Words: Eva O’Beirne
In a cost of living crisis with homelessness and rents at a record high, please will someone just think of the landlords?
The Irish Property Owners Association said an eviction ban will “dissuade landlords from continuing to maintain properties for rent”.
“It is the IPOA’s contention that such a measure would be disastrous for the sector as it will only serve to dissuade landlords from continuing to maintain properties for rent.
“This year, thousands of landlords sold their properties, stock that was lost to the rental market.”
The IPOA accused the Government of trying to circumvent its housing responsibilities by introducing such a ban, which the group said “further erodes IPOA members’ legal rights”.
The comments came after the Minister for Justice said that the Government will do “everything that we can” to ensure people remain in their homes this winter.
New figures from the Department of Housing show that in the last week of August, 10,805 people were using emergency accommodation, surpassing the previous record of 10,568 people in July.

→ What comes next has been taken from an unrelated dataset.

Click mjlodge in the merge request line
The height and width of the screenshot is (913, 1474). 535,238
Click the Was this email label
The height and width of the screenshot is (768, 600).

Focus Ireland has claimed that the official figures do not reflect the reality of homelessness in Ireland, suggesting that the number could be as high as 14,000.
Over 3,000 children are now homeless in Ireland.
Recently, a number of TDs have called for an eviction ban, and Taoiseach Micheál Martin has said Minister for Housing Darragh O’Brien is in consultation with the Attorney General over its introduction “for a limited period”.
It will be interesting to see what form this ‘eviction ban’ will take as almost 80 TDs and Senators are landlords or landowners with some politicians holding substantial property portfolios, the latest register of members’ interests shows.
48 TDs own rental properties or land while 29 Senators also have property and land interests.
Previously this summer, several TDs were caught with having unregistered or undeclared rental properties.
Health Minister Stephen Donnelly admitted that he failed to register a property he rented with the Residential Tenancies Board (RTB) until August 2022. The property was first registered with the RTB in 2011, but it had not been registered since 2019.
Donnelly, who owns multiple properties, has earned over 200,000 from renting a house in Dublin since 2006.
According to Residential Tenancies (Amendment) Act 2019, landlords must register their properties with the RTB every year. According to RTB, “Failure to register can result in a criminal conviction”.
If a property is not registered with the RTB, tenants face multiple issues. This includes problems in applying for residency, college places, bank loans, tax allowances and rebates. Tenants in unregistered properties will likely be refused these applications.